My comments disappeared after a save!

You probably saved with the JSON codec, whose comment fidelity is NONE — JSON has no comment syntax, so comments are accepted in memory but not emitted. Use YAML, TOML or JSONC if you need comments on disk. See Codecs & Formats.

A hand-edit to the file got overwritten

Outside a watcher, a Config lives in memory and save() never reads the file first — it dumps memory. Call reload() (or re-open()) before saving if you want a manual edit to survive. See Lifecycle, Reload & Watching.

TOML lost my null value

TOML has no null type. The TomlCodec omits a null-valued key on write, so it reads back as absent (the typed getter returns its default). If you need an explicit null on disk, use YAML, JSON or JSONC.

A huge integer came back as a string in TOML

The TOML reader mis-parses integers beyond the 64-bit range (and some near it). To keep the value intact, the TomlCodec writes such an integer as a quoted string — the numeric getters still read it as digits (getLong/getString both work), and on YAML/JSON it stays a number. This only affects values around 1e18 and larger.

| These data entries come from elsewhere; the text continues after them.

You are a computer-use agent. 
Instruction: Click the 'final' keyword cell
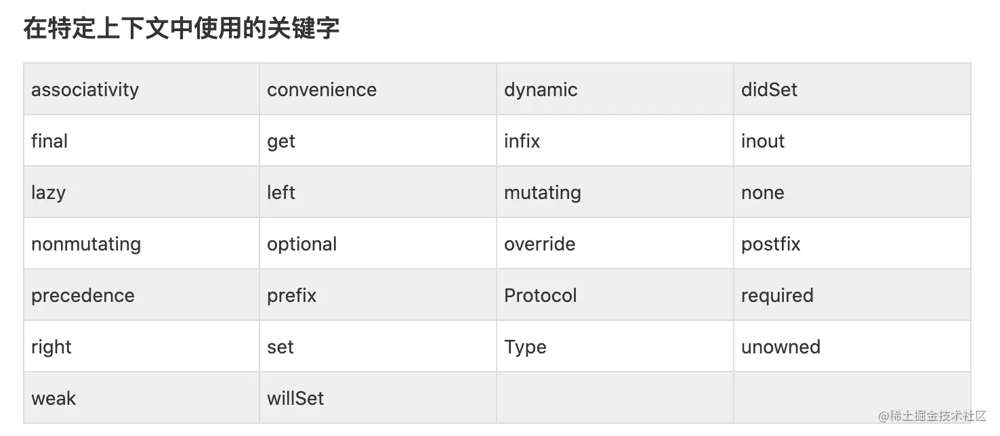click(142, 141)
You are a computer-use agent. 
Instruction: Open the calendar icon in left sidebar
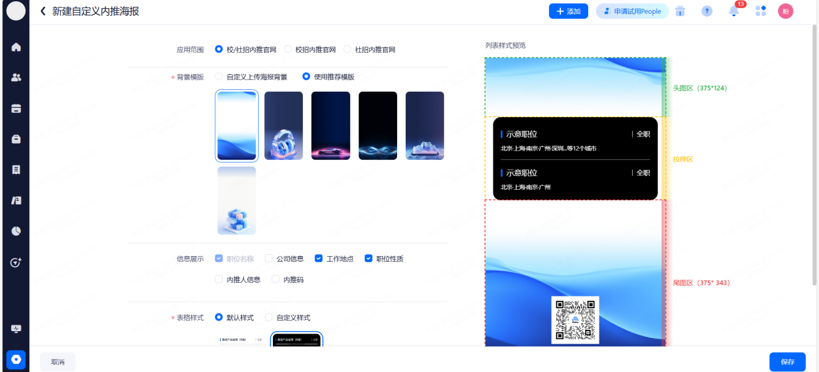tap(16, 109)
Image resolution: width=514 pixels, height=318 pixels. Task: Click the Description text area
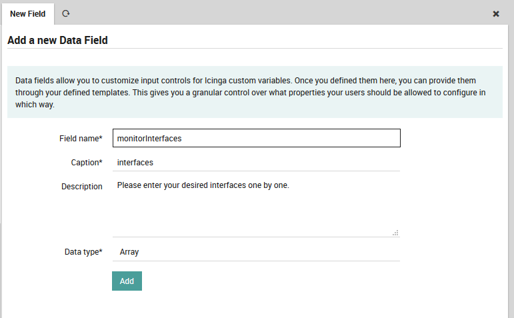pos(256,207)
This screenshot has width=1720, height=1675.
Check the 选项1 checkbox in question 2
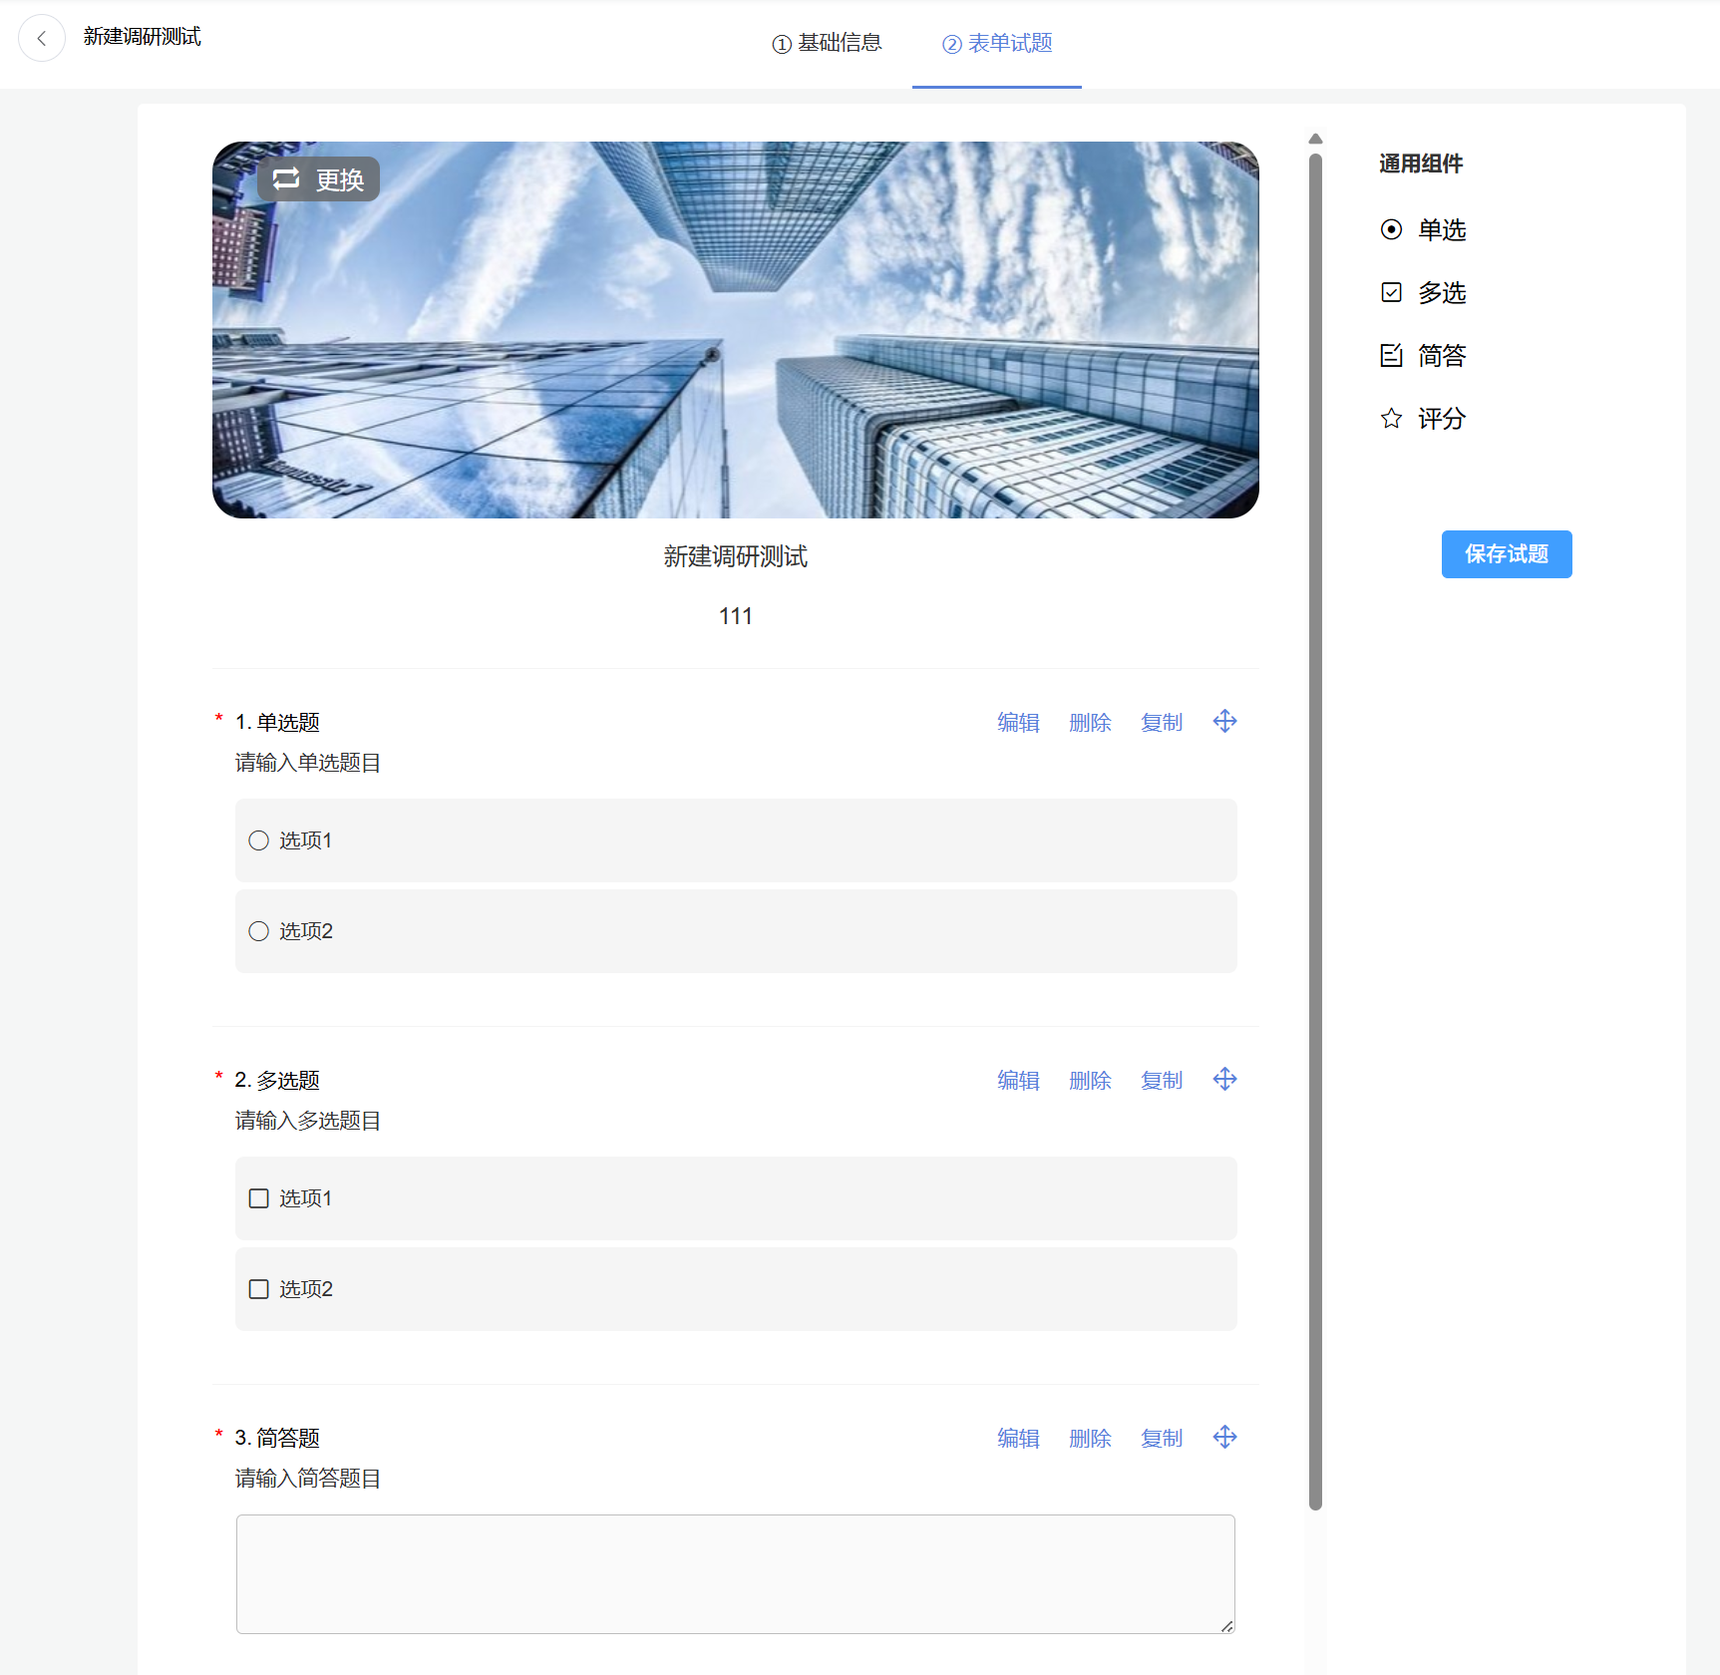[259, 1198]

Binding zeroed my field instead of keeping its default

It won't — lenient bind (the default) keeps the field's real default: the bad node is removed from a working copy of the tree and the bind is retried. Check binder.lastLoadIssues() to see what was skipped, or use STRICT to fail fast. See Entity Binding.

A key the user added by hand disappeared after a binding write

It shouldn't — a binding save merges: the tree wins and unknown keys survive. If you explicitly set ObsoletePolicy.REMOVE, that strips keys the schema no longer declares — that's opt-in and destructive. The default is PRESERVE.

How do I keep an obsolete key but mark it deprecated?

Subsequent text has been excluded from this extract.